If an insured under an individual health insurance policy has concerns that an insurer has applied rates contrary to those filed with and approved by the department or not complied with state law, he or she may file a complaint with the Insurance Department's Consumer Affairs Unit. Instructions for doing so are found on the department's web site at www.ct.gov/cid.

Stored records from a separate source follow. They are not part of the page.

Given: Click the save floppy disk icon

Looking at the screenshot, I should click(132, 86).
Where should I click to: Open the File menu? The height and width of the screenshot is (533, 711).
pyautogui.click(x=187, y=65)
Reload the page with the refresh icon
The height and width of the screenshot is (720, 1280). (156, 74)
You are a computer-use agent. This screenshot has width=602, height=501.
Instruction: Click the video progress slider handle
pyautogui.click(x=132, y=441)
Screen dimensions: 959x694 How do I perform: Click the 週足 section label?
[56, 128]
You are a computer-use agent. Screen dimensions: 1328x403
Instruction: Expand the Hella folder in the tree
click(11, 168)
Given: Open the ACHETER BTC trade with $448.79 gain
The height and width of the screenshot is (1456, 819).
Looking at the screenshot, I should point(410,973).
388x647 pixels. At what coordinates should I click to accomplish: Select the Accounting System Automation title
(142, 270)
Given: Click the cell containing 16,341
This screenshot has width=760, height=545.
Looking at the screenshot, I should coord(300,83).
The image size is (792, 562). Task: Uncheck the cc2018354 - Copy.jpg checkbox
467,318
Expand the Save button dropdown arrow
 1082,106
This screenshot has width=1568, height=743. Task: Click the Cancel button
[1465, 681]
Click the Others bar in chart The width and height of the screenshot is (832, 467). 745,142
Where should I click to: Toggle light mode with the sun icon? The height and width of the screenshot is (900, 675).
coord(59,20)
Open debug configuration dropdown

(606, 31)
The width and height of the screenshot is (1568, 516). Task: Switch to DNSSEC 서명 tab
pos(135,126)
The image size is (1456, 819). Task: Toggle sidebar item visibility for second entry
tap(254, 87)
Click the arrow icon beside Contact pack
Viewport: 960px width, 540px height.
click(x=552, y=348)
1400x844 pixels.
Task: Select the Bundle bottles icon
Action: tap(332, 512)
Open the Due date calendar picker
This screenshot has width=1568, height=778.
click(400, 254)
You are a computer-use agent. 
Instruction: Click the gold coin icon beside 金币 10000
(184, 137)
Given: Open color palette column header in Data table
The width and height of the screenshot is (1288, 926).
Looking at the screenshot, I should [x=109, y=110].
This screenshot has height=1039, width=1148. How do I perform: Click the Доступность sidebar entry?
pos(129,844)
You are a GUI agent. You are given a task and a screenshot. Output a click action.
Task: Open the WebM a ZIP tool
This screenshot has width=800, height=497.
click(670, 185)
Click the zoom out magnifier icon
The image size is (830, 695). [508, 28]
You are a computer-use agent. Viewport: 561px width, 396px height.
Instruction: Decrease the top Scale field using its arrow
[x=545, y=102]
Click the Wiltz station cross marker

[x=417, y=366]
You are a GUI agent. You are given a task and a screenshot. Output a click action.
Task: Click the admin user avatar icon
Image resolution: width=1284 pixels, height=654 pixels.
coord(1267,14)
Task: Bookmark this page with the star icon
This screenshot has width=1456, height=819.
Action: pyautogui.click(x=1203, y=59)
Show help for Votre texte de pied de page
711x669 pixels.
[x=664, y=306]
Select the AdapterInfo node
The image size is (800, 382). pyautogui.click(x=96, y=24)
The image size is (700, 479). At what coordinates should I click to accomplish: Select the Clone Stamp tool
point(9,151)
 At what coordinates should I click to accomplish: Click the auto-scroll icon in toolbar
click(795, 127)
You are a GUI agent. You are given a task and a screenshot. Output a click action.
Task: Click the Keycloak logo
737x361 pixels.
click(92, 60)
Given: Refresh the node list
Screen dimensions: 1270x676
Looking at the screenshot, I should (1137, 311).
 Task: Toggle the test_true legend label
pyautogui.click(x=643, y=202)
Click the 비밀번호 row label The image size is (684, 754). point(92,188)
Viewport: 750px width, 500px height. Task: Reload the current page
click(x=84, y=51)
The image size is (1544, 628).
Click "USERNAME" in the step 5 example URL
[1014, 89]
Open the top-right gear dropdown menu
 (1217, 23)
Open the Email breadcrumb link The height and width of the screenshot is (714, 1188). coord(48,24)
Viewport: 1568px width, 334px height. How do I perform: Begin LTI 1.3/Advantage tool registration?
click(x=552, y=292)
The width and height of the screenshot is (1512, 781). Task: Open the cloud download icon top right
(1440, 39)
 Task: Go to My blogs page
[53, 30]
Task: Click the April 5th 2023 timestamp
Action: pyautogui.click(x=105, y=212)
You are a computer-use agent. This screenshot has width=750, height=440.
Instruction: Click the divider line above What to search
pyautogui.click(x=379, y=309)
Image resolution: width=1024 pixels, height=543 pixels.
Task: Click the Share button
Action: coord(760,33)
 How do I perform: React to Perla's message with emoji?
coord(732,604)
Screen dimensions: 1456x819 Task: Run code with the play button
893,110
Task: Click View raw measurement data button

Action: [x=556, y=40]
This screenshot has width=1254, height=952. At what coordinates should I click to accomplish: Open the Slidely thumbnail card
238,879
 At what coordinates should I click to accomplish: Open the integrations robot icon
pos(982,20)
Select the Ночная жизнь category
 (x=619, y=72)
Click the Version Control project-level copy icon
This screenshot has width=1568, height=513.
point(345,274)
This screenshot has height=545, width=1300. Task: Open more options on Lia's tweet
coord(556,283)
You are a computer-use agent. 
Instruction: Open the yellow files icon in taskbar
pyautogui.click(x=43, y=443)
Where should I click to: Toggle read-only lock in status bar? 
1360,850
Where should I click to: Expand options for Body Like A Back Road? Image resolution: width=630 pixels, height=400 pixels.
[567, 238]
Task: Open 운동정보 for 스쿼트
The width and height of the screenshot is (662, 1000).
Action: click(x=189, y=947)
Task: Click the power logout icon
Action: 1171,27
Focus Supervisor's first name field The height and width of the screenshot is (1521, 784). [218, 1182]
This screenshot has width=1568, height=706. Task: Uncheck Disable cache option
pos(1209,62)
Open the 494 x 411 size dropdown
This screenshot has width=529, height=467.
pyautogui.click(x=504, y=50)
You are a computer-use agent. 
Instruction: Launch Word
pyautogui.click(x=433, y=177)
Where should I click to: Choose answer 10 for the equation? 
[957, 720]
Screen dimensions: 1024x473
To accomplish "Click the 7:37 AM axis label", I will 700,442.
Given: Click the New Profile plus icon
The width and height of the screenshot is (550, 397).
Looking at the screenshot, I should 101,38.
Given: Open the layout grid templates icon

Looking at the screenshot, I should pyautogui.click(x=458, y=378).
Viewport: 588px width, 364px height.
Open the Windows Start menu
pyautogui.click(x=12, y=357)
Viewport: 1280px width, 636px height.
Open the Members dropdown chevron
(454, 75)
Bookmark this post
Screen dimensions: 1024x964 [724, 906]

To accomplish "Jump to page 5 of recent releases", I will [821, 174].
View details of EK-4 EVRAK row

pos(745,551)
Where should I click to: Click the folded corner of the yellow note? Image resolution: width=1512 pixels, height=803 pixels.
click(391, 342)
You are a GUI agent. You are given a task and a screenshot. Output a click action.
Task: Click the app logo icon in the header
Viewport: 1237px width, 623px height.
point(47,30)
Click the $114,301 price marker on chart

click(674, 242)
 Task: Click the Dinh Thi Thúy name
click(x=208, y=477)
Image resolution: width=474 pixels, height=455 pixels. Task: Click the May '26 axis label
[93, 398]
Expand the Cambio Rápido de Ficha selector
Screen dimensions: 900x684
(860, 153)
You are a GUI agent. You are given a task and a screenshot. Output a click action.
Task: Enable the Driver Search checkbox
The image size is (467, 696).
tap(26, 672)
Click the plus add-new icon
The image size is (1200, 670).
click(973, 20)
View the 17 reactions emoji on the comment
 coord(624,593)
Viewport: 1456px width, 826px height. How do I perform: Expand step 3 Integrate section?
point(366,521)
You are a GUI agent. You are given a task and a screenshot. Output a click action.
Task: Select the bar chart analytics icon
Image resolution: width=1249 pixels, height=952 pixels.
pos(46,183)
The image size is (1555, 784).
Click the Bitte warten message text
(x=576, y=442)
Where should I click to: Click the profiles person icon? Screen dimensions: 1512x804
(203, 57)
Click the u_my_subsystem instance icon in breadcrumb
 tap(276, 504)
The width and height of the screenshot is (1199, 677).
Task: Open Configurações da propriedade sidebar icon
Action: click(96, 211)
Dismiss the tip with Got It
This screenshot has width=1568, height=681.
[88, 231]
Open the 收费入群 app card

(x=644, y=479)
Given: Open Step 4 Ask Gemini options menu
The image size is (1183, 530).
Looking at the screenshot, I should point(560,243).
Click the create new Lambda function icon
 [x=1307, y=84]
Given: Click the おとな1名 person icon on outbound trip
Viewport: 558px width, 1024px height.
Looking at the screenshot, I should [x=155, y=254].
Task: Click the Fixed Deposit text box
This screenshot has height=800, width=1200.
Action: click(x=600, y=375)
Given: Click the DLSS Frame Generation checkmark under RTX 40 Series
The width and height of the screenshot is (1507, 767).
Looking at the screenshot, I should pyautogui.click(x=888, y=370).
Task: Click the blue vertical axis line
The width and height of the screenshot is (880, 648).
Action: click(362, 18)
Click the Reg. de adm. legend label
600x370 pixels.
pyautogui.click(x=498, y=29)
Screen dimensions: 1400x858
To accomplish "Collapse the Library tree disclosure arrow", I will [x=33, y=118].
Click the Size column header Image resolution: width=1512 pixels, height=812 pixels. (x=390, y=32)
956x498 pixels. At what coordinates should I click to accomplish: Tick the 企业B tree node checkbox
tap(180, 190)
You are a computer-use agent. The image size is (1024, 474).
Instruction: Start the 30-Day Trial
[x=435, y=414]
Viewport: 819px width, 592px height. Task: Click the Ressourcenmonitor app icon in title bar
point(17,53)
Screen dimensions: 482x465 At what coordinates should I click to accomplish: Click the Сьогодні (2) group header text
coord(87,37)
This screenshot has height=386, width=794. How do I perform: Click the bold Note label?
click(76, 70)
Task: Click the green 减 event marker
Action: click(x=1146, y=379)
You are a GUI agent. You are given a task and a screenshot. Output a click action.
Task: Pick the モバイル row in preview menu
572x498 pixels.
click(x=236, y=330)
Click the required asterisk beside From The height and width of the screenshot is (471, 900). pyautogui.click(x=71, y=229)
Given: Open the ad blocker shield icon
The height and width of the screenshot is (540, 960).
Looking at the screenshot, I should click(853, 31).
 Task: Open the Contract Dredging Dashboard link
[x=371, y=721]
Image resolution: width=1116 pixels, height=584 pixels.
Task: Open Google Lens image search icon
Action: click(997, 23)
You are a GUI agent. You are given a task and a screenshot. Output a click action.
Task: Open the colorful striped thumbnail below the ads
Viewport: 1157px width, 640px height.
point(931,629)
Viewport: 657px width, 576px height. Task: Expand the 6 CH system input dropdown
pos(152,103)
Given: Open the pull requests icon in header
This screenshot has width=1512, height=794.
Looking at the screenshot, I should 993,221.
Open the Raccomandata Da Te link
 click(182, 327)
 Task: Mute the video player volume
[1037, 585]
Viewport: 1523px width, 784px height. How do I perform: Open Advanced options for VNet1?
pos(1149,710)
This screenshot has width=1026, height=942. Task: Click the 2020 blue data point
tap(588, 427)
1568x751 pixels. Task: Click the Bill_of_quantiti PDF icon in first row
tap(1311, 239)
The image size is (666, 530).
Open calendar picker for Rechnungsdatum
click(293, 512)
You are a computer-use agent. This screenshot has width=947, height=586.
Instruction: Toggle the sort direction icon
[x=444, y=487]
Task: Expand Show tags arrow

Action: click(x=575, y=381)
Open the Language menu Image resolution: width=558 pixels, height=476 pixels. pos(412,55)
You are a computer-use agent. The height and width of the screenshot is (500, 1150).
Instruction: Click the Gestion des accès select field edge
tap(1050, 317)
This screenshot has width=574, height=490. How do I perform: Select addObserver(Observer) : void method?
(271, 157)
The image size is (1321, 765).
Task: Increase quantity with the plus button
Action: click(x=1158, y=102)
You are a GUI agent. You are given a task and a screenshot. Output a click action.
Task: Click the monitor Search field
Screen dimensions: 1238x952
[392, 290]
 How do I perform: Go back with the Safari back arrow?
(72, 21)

RATE SETTING FOR INDIVIDUAL HEALTH INSURANCE

Connecticut law prohibits individual health insurance policy rates that are excessive, inadequate, or unfairly discriminatory. Insurance companies must file rates with the insurance commissioner before using them. Unless the commissioner disapproves them, the rates may become effective 30 days from filing them (sooner if approved within the 30 days) (CGS 38a-481(b)).

Rates

If the rates contain a loss ratio guarantee signed by a company officer, the rates are deemed (1) not excessive and (2) approved (CGS 38a-481(d) and (e)). A loss ratio is the ratio of incurred claims to earned premiums. The guarantee must include the criteria contained in the statute. Among other things, it must list the anticipated lifetime and durational target loss ratios that were contained in the original actuarial memorandum that accompanied the filing that the department originally approved.

Underwriting

State law is silent with respect to the underwriting factors an insurer may use to determine a person's insurability and particular rates for an individual health insurance policy, except for certain Medicare supplement plans. (Underwriting is the insurer's process of determining which risks are acceptable to insure and at what terms.) In other words, state law does not require insurers to file underwriting guidelines for

health insurance products and the Insurance Department lacks the authority to review and approve them. Thus, the department reviews rates, but not underwriting guidelines.

Rate Classification and Disclosure

An insurer will typically place an individual in a classification, or a grouping of similar individuals, for underwriting and rate setting purposes. State law is silent regarding an insurer disclosing to an insured person the characteristics of the group in which the insurer places him or her. Therefore, the law does not require such disclosure.

However, state law prohibits an insurer from (1) moving an insured individual from a standard underwriting classification to a substandard underwriting classification after the policy is issued and (2) increasing rates due to the claim experience or health status of a particular individual who is insured under the policy, except the insurer may increase rates for all individuals in an underwriting classification due to the claim experience or health status of the underwriting classification as a whole (CGS 38a-481(h)).

Additionally, state law prohibits discrimination between individuals in the same classification with respect to rates charged for an individual health insurance policy; the policy benefits, terms, or conditions; or in any other manner (CGS 38a-488).